▶ **WHAT THE TASK ASKS**: Each line of the data below holding the word "Payments" must be copied.

** INFORMATION follows **

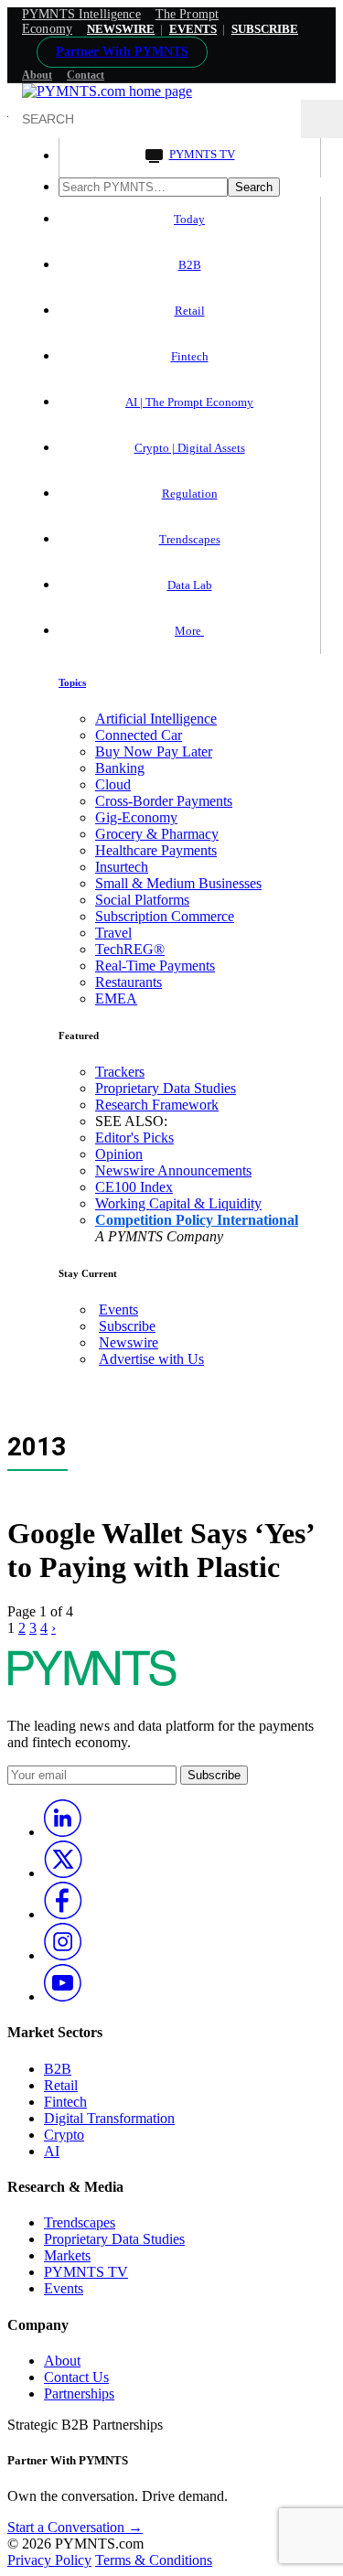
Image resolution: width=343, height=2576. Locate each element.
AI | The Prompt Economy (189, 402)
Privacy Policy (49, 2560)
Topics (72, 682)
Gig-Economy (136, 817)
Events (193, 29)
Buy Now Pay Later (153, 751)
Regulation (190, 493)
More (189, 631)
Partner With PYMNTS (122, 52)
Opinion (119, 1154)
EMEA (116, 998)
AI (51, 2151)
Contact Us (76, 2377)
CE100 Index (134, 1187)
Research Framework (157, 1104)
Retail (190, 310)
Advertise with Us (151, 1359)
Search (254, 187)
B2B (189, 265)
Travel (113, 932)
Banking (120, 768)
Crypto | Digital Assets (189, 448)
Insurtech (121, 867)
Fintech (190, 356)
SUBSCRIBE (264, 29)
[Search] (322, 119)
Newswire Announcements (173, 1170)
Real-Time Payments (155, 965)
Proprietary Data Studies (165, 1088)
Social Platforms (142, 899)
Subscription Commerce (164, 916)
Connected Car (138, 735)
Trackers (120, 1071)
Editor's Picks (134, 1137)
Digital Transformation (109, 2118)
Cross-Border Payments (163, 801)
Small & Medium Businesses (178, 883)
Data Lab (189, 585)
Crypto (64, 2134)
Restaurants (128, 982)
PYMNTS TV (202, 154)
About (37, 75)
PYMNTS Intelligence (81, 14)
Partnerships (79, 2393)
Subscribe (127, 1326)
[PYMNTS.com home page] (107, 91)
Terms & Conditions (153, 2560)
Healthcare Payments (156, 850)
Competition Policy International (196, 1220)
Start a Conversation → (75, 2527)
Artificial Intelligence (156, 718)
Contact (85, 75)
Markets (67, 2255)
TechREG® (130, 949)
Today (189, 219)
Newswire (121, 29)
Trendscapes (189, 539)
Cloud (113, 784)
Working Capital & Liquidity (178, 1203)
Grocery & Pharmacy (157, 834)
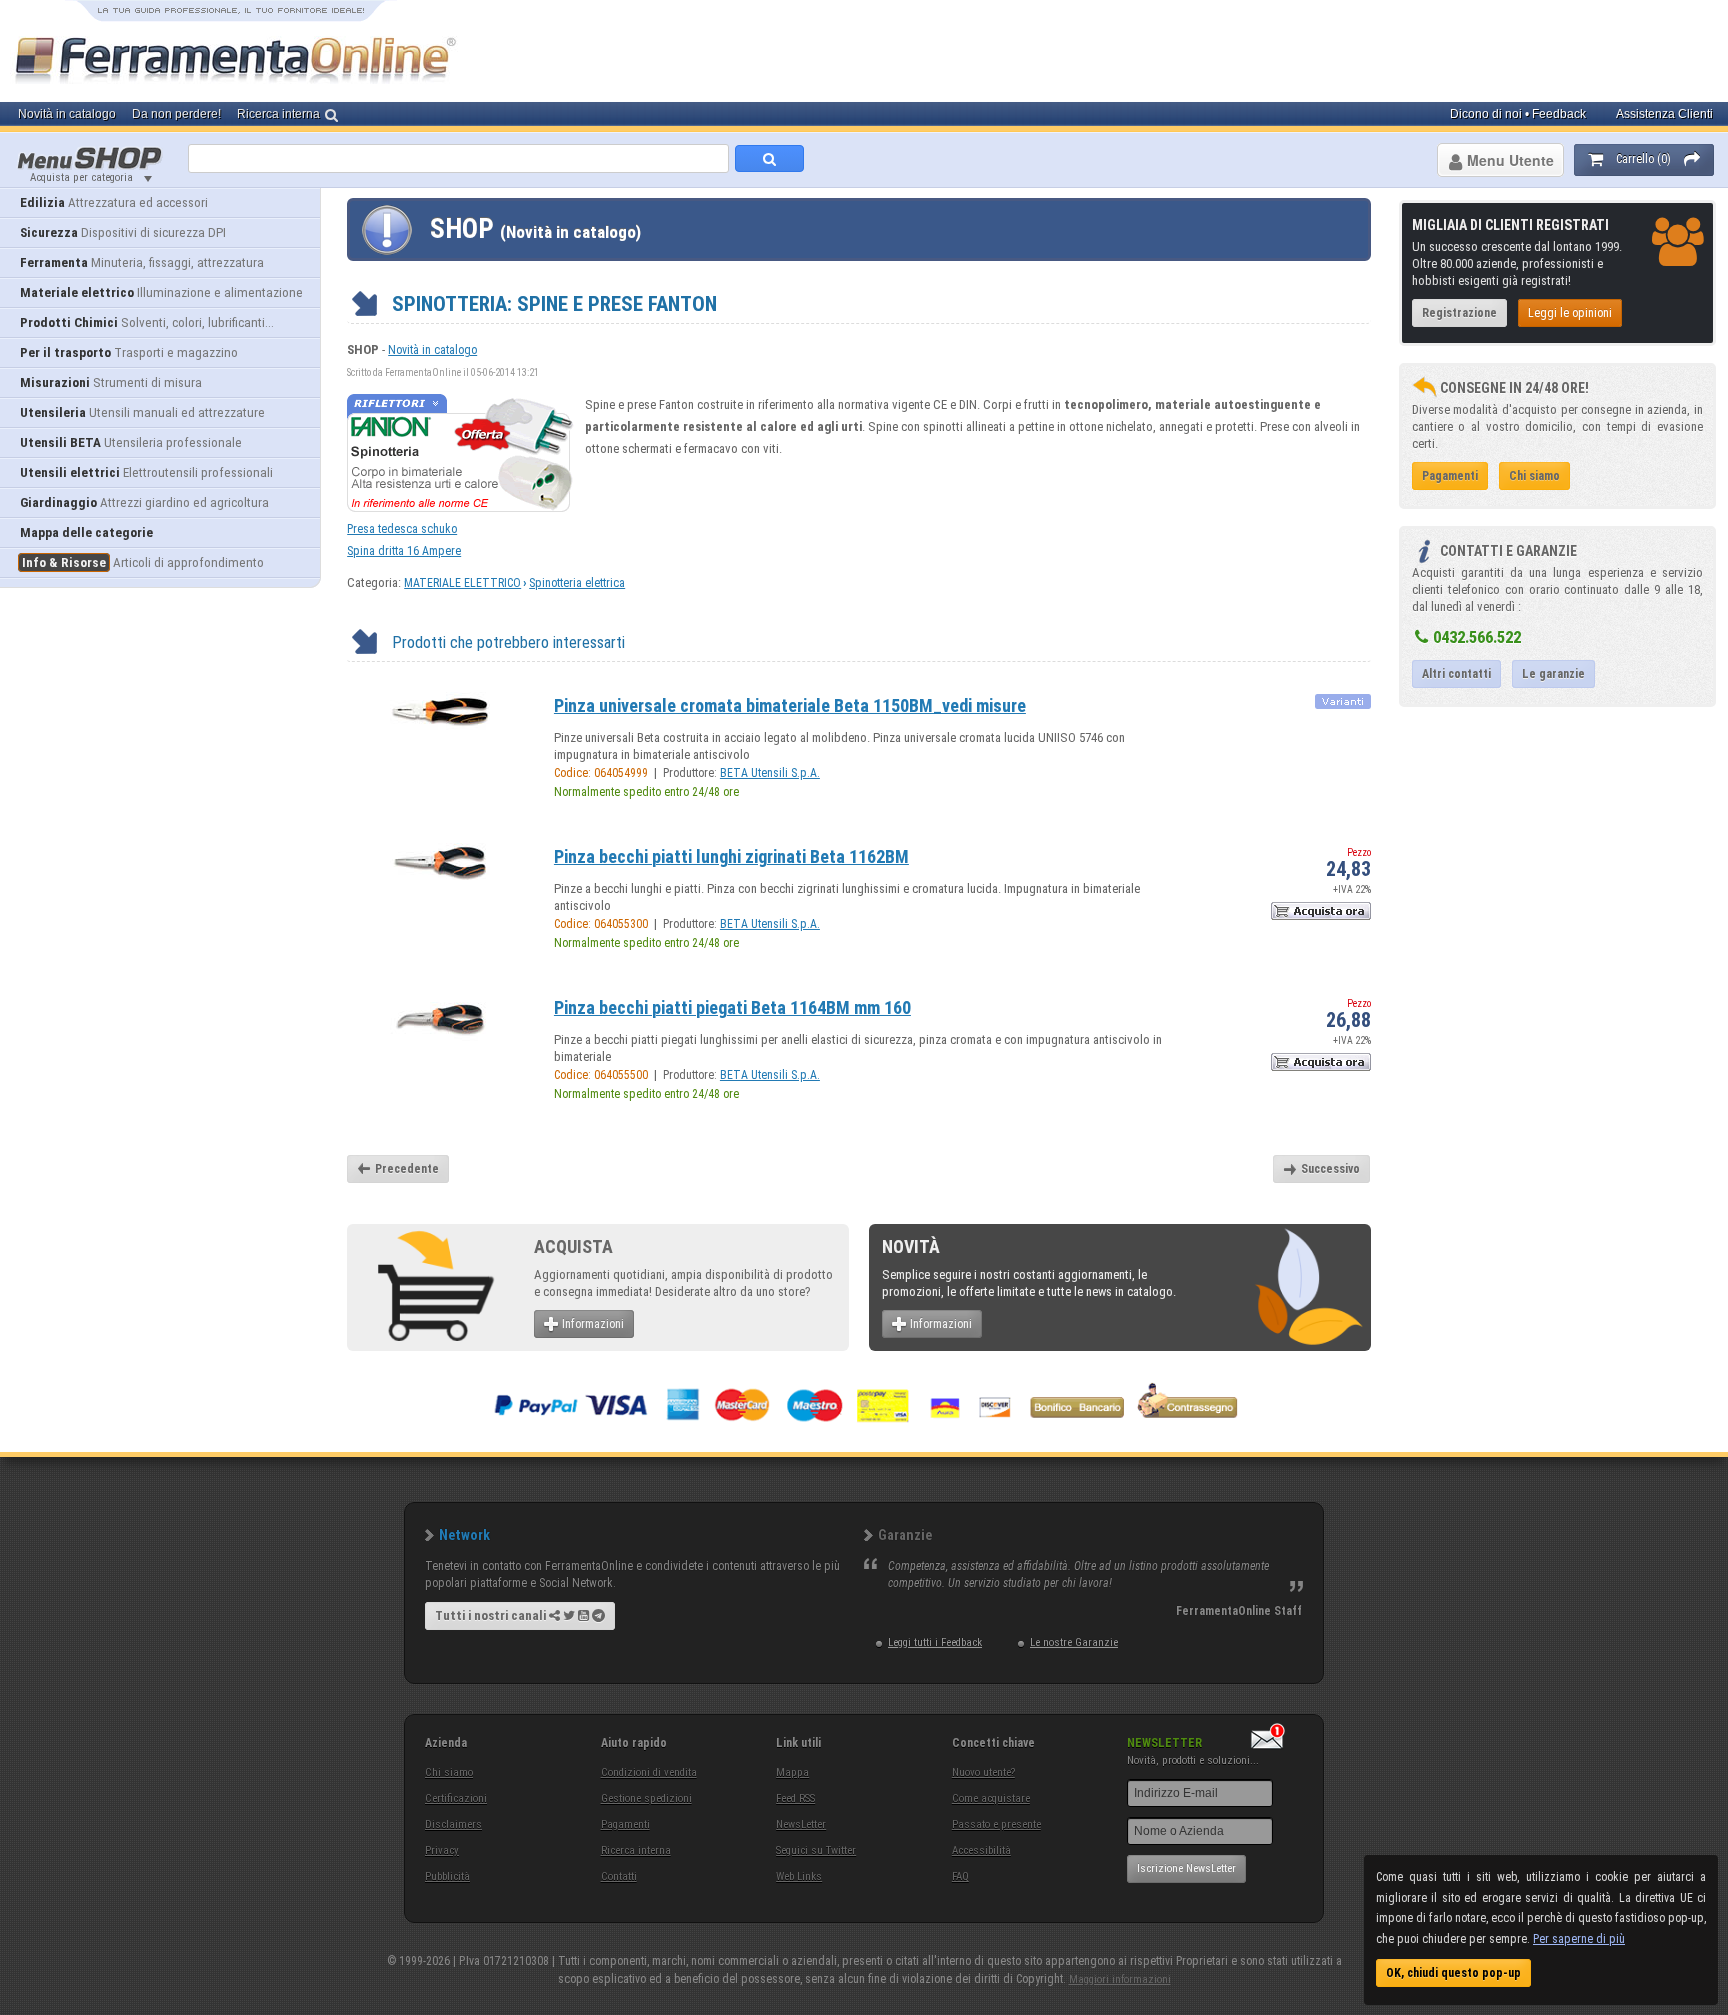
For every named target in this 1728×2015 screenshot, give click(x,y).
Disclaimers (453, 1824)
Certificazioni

** End of INFORMATION **

▶ **FINAL ANSWER**:
Real-Time Payments (155, 965)
Cross-Border Payments (163, 801)
Healthcare Payments (156, 850)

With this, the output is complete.